Frente a ese modelo, hoy en profunda crisis estructural, surgió otro modelo de Iglesia red-de-comunidades fraternas. En la historia de la Iglesia siempre ha existido, especialmente en las órdenes y congregaciones religiosas, aunque nunca consiguió ser hegemónico. Pero adquirió densidad en la amplia red de comunidades eclesiales de base, extendidas actualmente por todo el universo cristiano y ecuménico. En ellas el poder es servicio real, cotidiano y participado por todas las personas en la medida en que cada una tiene su lugar en la comunidad. Hay muchos servicios y funciones (carismas): quien reza, quien enseña, quien organiza la liturgia, quien visita a los enfermos, quien trabaja con los jóvenes, todos en pie de igualdad, según dice San Pablo (1Cor 7,7;12,29). Hay una función (carisma) singular que es la de crear unidad y cohesión en la comunidad haciendo que todos los servicios (carismas) confluyan al bien común: es el servicio de presidir la comunidad. Como tal, preside también la eucaristía, no como función exclusiva, sino simultánea con las demás. Su función no es concentrar sino coordinar.

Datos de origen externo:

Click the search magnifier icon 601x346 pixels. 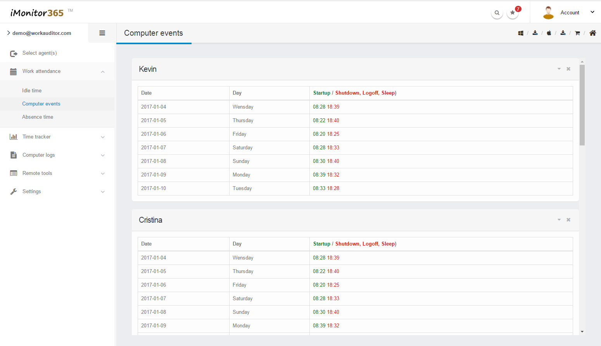tap(497, 13)
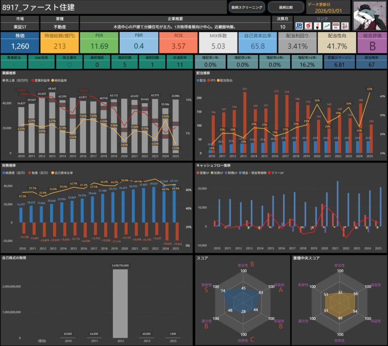Screen dimensions: 388x346
Task: Open the IR BANK link icon
Action: coord(299,26)
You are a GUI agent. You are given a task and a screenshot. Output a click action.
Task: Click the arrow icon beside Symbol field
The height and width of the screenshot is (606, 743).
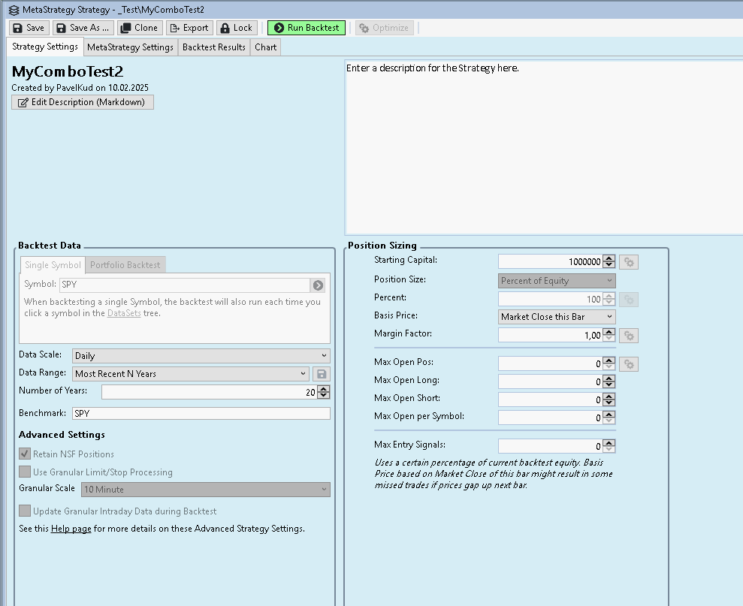click(319, 285)
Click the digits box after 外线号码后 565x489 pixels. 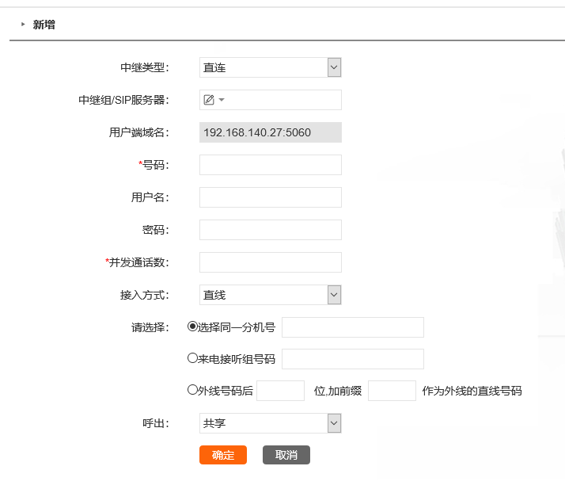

Este modelo traduce mejor el mensaje y el ejemplo del Jesús histórico que no quiso ningún poder y que estableció todo el poder como servicio y no como dominación (Mt 23,11). Este modelo se presenta como otra forma de organizar la herencia de Jesús, de gestar una Iglesia más conforme con su sueño de todos hermanos y hermanas (Mt 23,8).

Este modelo comunional se presenta más adecuado a la verdadera evangelización, que significa encarnar  mensaje cristiano en las diferentes culturas, asimilando sus modos de ser. La Iglesia sería como un inmenso tapete de colores, hecho con un tejido inmenso de comunidades cristianas, diferentes en sus cuerpos, pero todas unidas en el mismo testimonio de la vida nueva traída por Jesús muerto y resucitado. Caminaría junto con el proceso de mundialización que lentamente construye la Casa Común, el mundo necesario, dentro del cual están los varios mundos culturales (asiático, africano, latino, indígena etc). Ahí estará la Iglesia-gran-institución, que seguramente pervivirá pero sin la hegemonía actual, y principalmente la red inmensa de comunidades cristianas diversas y unidas en el mismo testimonio del Resucitado y de su Espíritu, junto con otras iglesias y caminos espirituales al servicio unos de otros y de la única Casa Común que tenemos, la Madre Tierra.

*Leonardo Boff ha escrito Iglesia: carisma y poder, Record, Rio de Janeiro 2005; Eclesiogénesis: la reinvención de la Iglesia, Record, Rio de Janeiro 2008; Francisco de Asís y Francisco de Roma: una nueva primavera en la Iglesia, Mar de Ideias, Rio de Janeiro 2015.